Kekurangan anggaran menyebabkan terhambatnya segala urusan terkait keamanan dalam bersidang akibatnya lembaga yudikatif tidak bisa memfasilitasi ketertiban dan keamanan di dalam ruang lingkup ranah pengadilan karena terbatas dalam pembiayaan petugas, sebagai contoh Pengadilan Balikpapan salah satu pengadilan yang paling safety soal pengamanan. Namun sarana dan prasarana gedung pengadilan masih belum memadai, karena lokasi dan anggaran kurang sehingga seluruh pegawai yang di lingkup peradilan memiliki tempat kerja yang ruang lingkupnya kecil dan gabung antara ruang hakim dan pegawai yang berada dalam lingkup peradilan. Padahal perlu sebuah keterbukaan antara nuansa keadilan dan yang mencari keadilan, namun di inisiasi tetap dengan sisi keamanan.
Harus ada sisi akuntabilitas dalam pengadilan untuk menahan seseorang yang juga mencari keadilan.

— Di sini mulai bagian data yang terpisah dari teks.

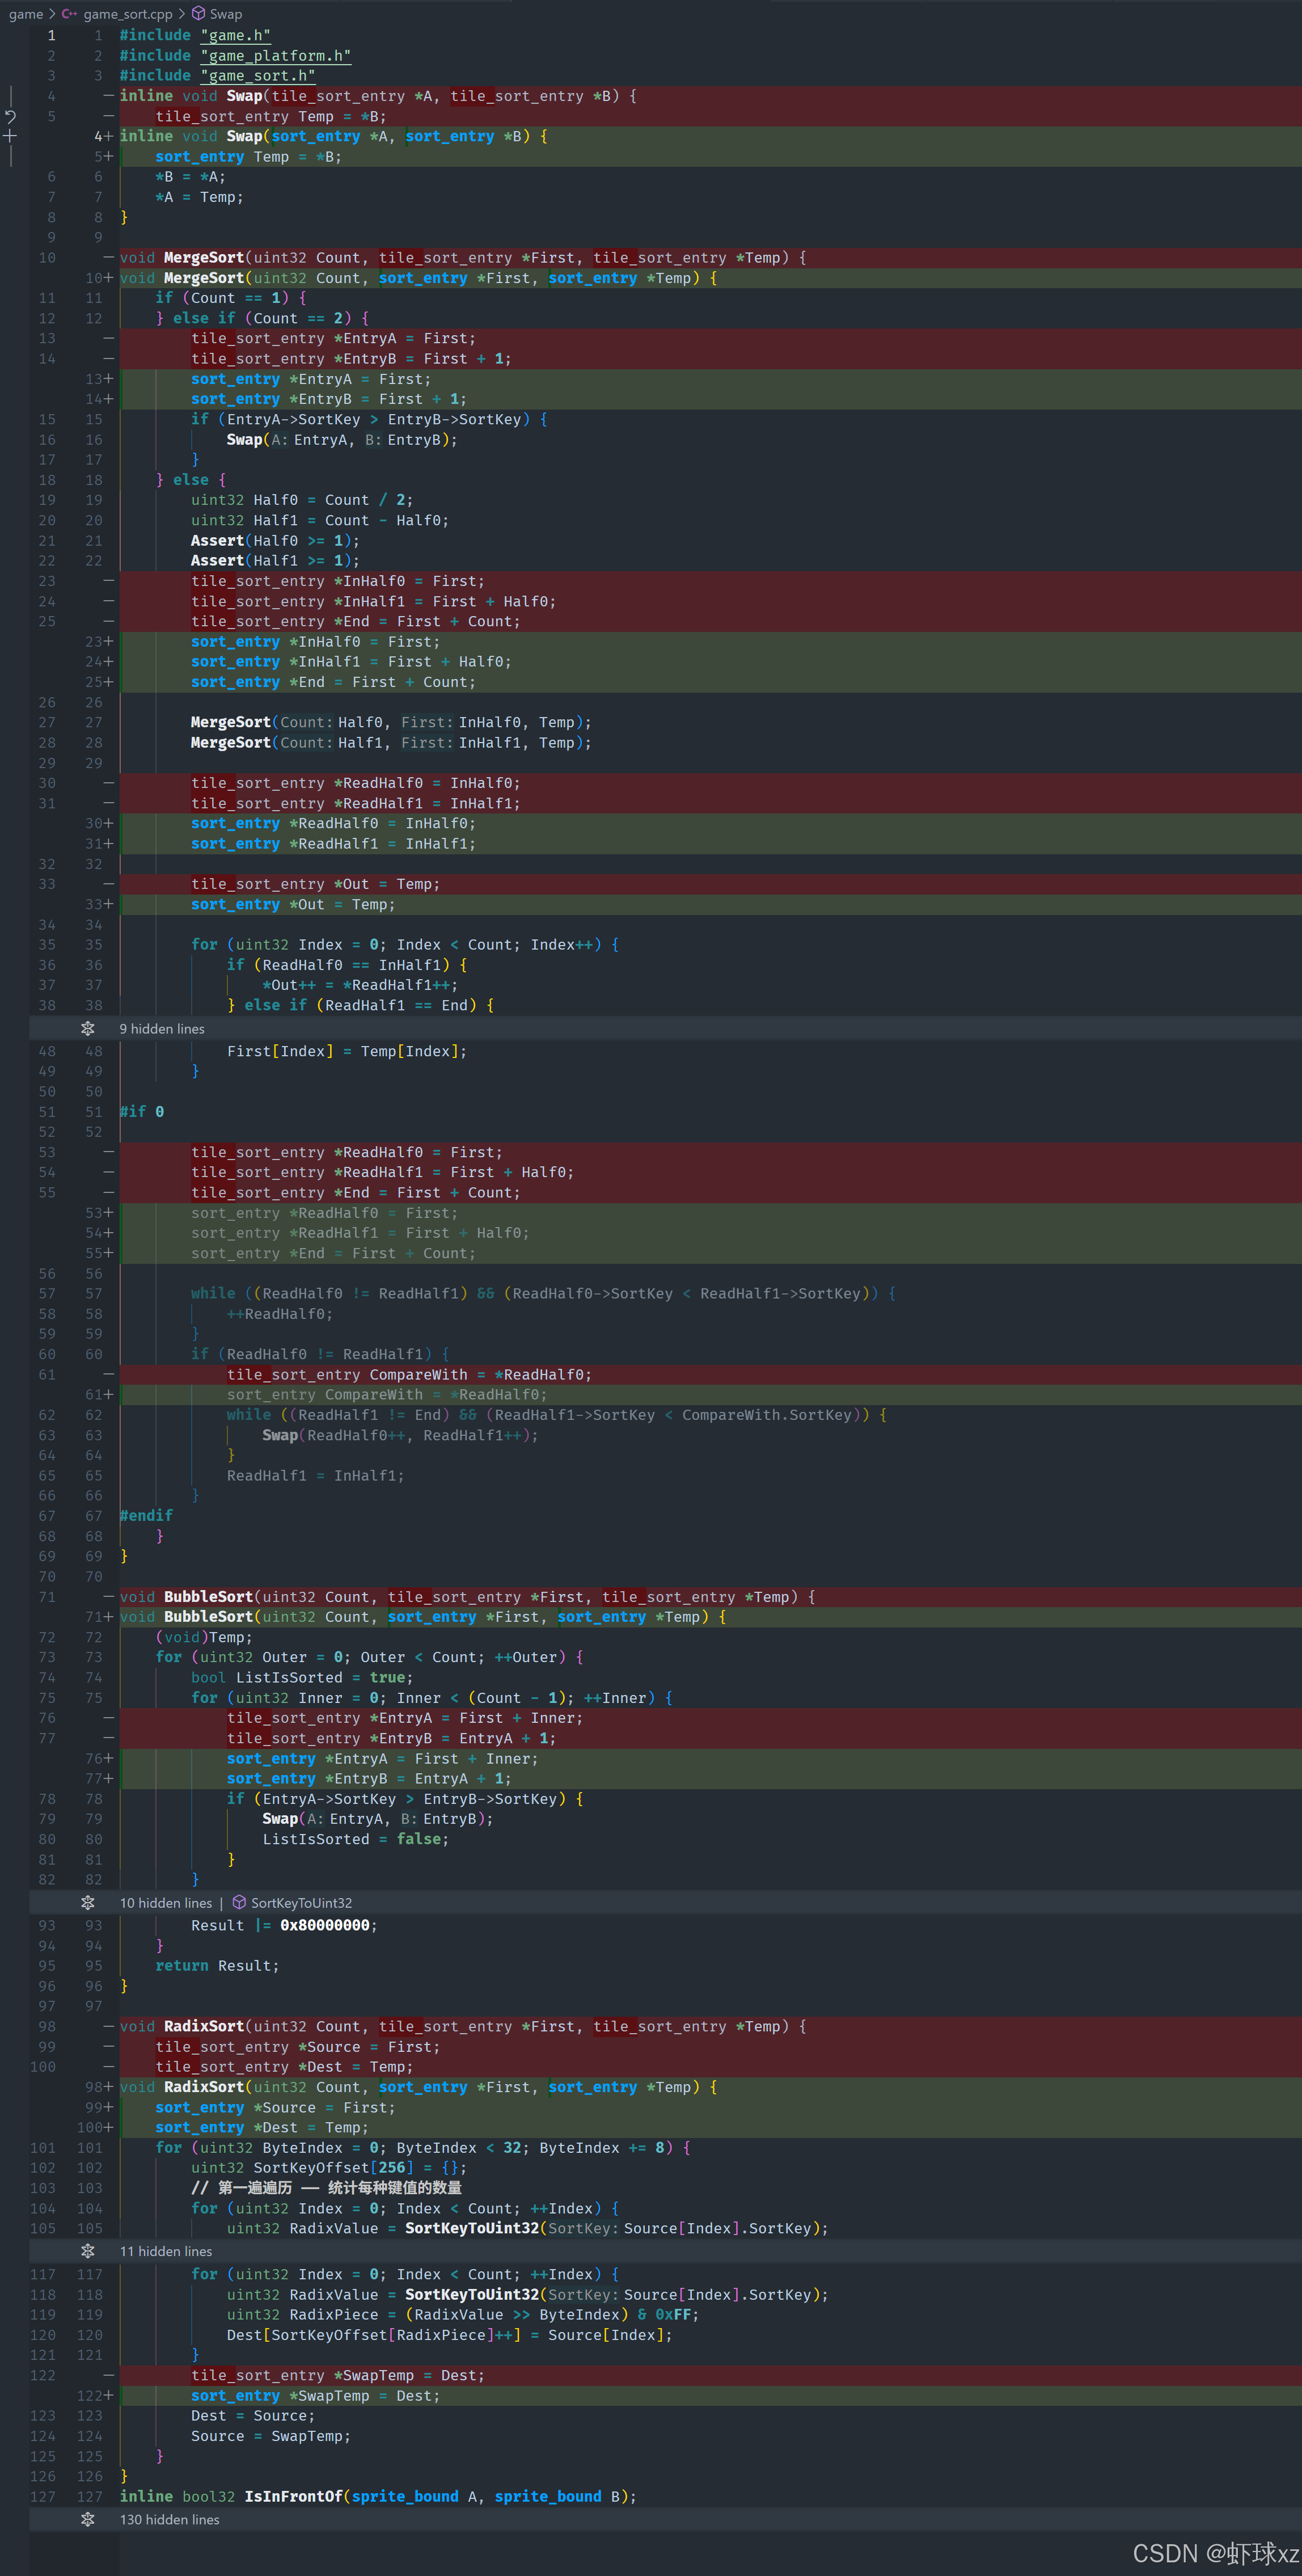Click the revert change arrow in gutter
This screenshot has width=1302, height=2576.
pyautogui.click(x=10, y=116)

Bagunan pengekan hukum itu berbeda dengan bangunan lainnya, karena Indonesia adalah negara hukum. Terkait anggaran yang direalisasikan hampir baik relokasinya. Namun menjadi masalah kenapa hanya pengadilan yang berada di ibukota negara yang menjadi tolak ukur baik tidaknya pengadilan dalam keamanan. Anggaran senilai lima juta setahun di alokasikan untuk keamanan sidang pengadilan, tetapi menjadi miris padahal dalam RDP ke DPR hal-hal seperti ini tidak disampaikan ke DPR persoalan yang seperti ini, karena ini “pr” berat bagi wakil Tuhan di muka bumi.

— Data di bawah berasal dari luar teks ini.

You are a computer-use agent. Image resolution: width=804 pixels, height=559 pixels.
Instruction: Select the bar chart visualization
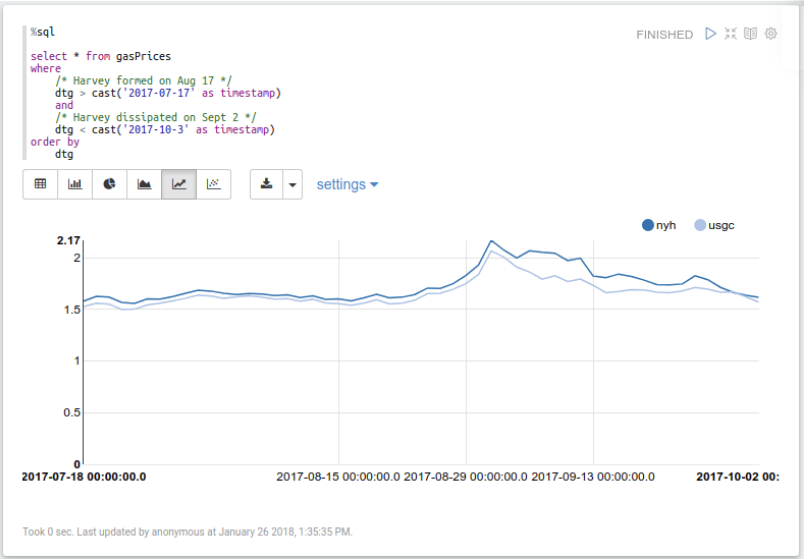coord(75,184)
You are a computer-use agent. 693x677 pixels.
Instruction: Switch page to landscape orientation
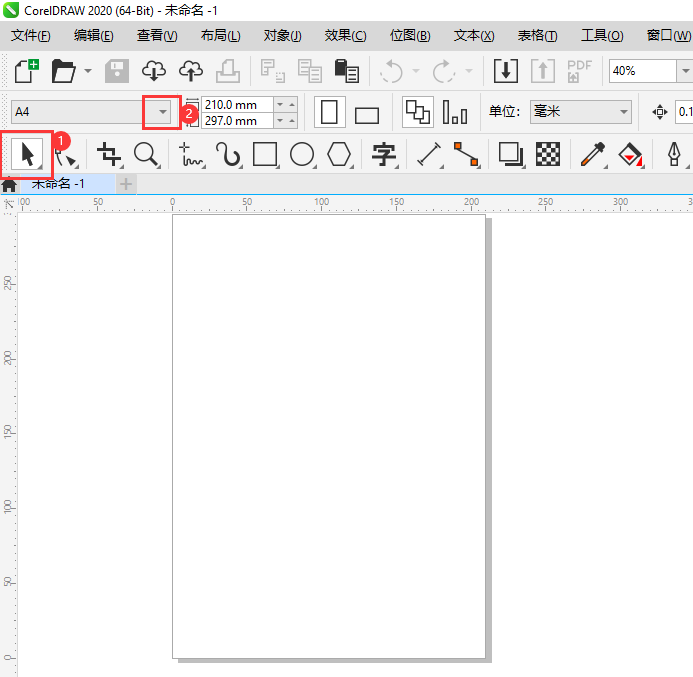click(x=367, y=113)
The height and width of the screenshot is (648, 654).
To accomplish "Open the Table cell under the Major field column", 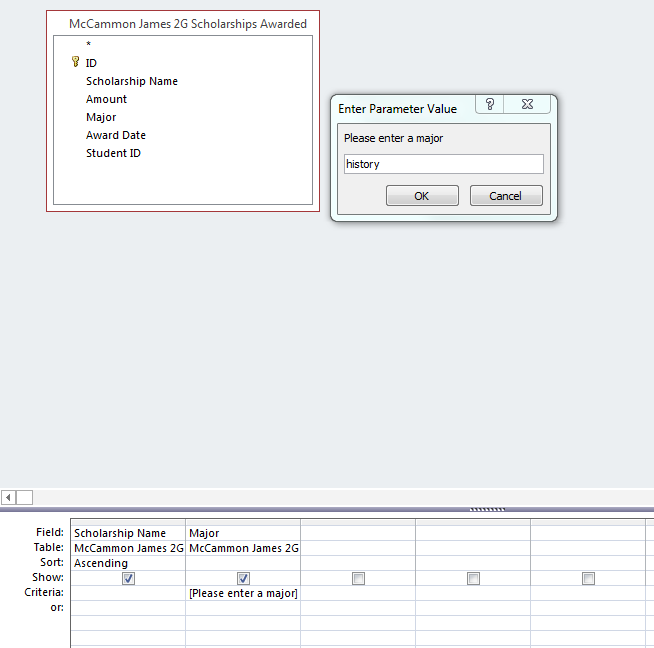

Sistem keaman persidangan juga dilihat dari budaya hukum, semakin tinggi budaya hukum semakin baik persidangan semakin rendah budaya hukum semakin bahaya keamanan ruangan persidangan. Berdasarkan hal-hal yang diuraikan di atas, maka sangat dibutuhkan peran DPR dalam mencampuri sisi keamanan peradilan (contempt of court). Namun karena Indonesia menganut sistem trias politica seperti yang telah dijelaskan diatas maka DPR tidak bisa mencampuri kepada ranah yang begitu teknis, melainkan DPR hanya bisa menerima aspirasi dalam pembentukan RUU mengenai contempt of court, dengan cara tersebutlah persoalan-persoalan hukum di Indonesia dapat diselesaikan serta tentu harus melibatkan banyak pihak dalam mengamankan proses persidangan.

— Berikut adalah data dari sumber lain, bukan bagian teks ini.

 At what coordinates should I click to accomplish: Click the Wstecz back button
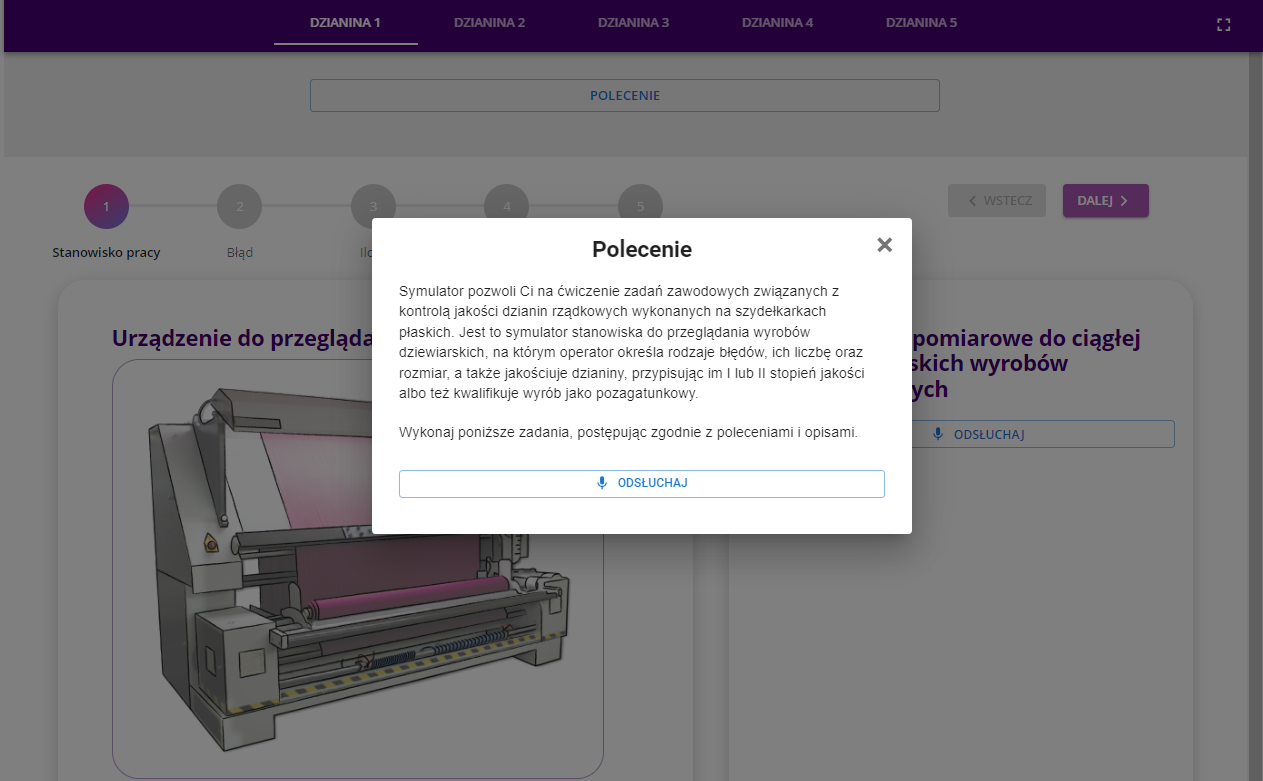point(996,200)
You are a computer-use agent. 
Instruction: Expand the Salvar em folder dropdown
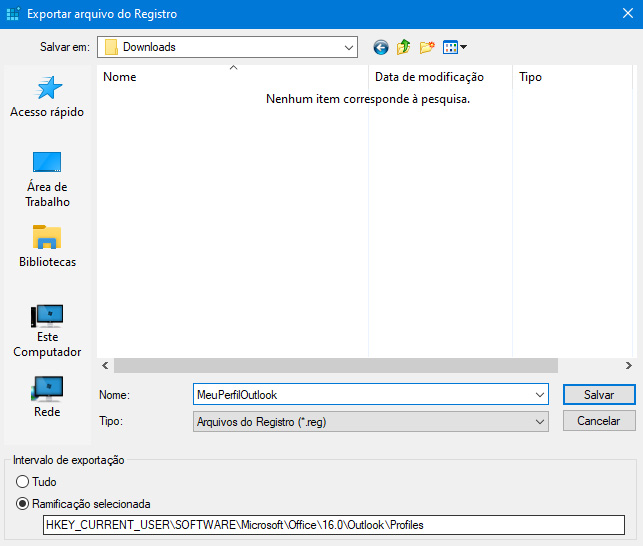(x=348, y=47)
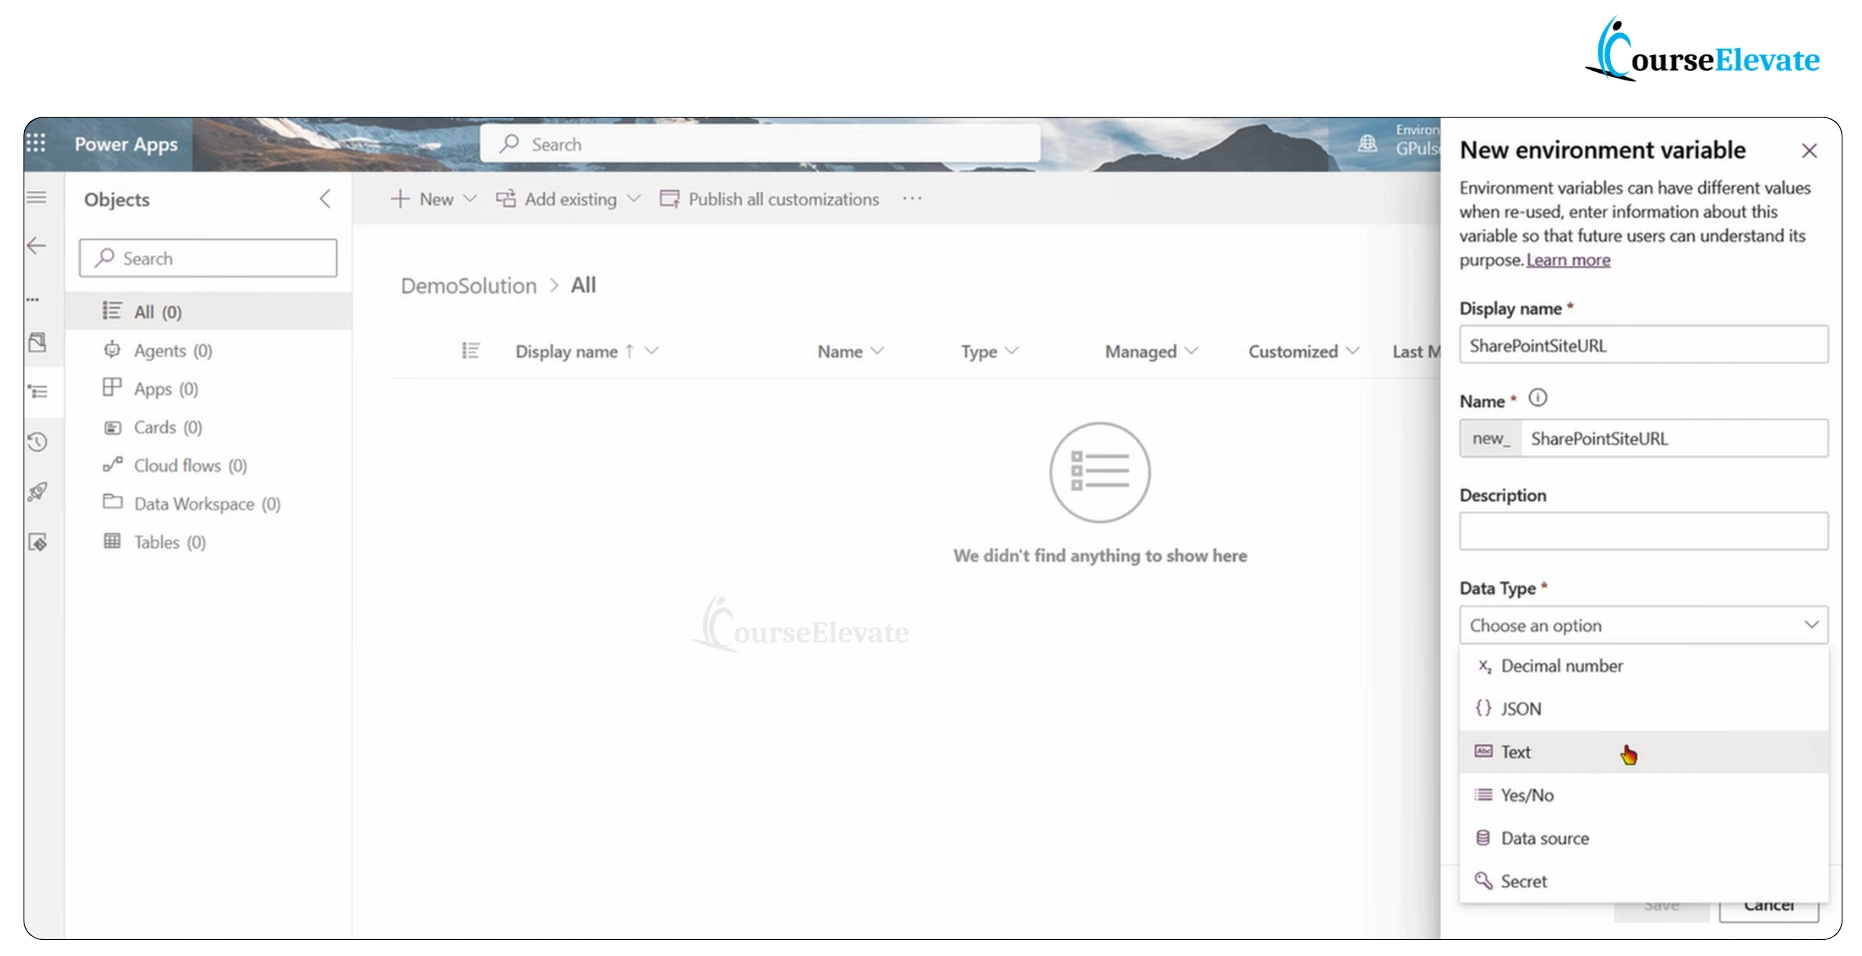Select DemoSolution in the breadcrumb
The height and width of the screenshot is (956, 1862).
468,285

Tidak hanya sebatas proses persidangan melainkan keamanan hakim di seluruh Indonesia juga harus dijaga, karena banyak tragedi yang nyaris meregangkan nyawa ketika hakim memutuskan sebuah perkara dalam pengadilan perlindungan hakim juga harus diperketat sebab hakim akan memberi keadilan kepada si pencari keadilan dan kebenaran di muka bumi.